→ Text passage

Vision metadata is kept on a per-grid basis, including history, layout dimensions, and any appended memo. Each VisionGrid also exposes a short textual summary so the skill layer can turn sensory data into sentences directly.

Skill layer (OpenClaw integration)

The skill/ package wraps the server calls and exposes helpers:

  • ClickthroughSkill.describe_grid() builds a grid session and returns the descriptor.
  • ClickthroughSkill.plan_action() drives the /grid/action endpoint.
  • ClickthroughSkill.plan_with_planner() calls /grid/{grid_id}/plan, so you can preview the GridPlanner suggestion before executing it.
  • ClickthroughSkill.grid_summary() and .grid_history() surface the new metadata endpoints.
  • ClickthroughSkill.refresh_grid() pushes a new screenshot and memo, triggering websocket listeners.

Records

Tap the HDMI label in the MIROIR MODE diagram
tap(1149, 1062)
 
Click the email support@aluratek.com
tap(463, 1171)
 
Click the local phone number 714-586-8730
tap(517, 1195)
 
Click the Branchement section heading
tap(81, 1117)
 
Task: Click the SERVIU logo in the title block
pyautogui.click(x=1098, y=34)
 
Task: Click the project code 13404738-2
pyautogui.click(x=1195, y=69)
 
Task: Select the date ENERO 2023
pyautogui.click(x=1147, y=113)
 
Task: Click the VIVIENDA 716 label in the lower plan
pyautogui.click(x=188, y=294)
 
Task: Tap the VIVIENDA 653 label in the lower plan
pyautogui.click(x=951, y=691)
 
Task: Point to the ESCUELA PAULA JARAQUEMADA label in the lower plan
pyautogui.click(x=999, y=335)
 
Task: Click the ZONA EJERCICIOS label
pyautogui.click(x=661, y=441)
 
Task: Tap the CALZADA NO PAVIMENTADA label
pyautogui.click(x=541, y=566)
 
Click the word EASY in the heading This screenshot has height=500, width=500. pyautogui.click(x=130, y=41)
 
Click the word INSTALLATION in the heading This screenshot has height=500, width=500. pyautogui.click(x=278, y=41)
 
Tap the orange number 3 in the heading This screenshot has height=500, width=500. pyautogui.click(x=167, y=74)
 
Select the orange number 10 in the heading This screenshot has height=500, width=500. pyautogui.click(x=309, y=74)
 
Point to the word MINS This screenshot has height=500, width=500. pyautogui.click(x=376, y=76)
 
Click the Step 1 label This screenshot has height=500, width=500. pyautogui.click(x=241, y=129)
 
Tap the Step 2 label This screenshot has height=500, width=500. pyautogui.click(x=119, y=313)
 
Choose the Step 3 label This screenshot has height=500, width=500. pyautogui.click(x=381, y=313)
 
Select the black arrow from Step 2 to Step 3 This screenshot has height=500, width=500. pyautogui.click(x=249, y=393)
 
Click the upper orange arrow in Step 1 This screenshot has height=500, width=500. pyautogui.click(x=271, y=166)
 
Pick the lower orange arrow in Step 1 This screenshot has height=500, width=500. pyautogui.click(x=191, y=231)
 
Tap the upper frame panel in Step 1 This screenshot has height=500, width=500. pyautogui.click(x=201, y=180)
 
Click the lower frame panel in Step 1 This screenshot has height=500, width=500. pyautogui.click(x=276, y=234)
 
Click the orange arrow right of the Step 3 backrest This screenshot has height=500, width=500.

→ Requests
1 - In the skill layer text, which endpoint does ClickthroughSkill.plan_action() drive?
2 - Rewrite the skill layer text from "Vision metadata is" up to and including "returns the descriptor.", replacing "layout dimensions" with "screen dimensions".
The entries were taken from a different source than the text.

→ Answers to the exercises
1 - The /grid/action endpoint.

2 -
Vision metadata is kept on a per-grid basis, including history, screen dimensions, and any appended memo. Each VisionGrid also exposes a short textual summary so the skill layer can turn sensory data into sentences directly.

Skill layer (OpenClaw integration)

The skill/ package wraps the server calls and exposes helpers:

  • ClickthroughSkill.describe_grid() builds a grid session and returns the descriptor.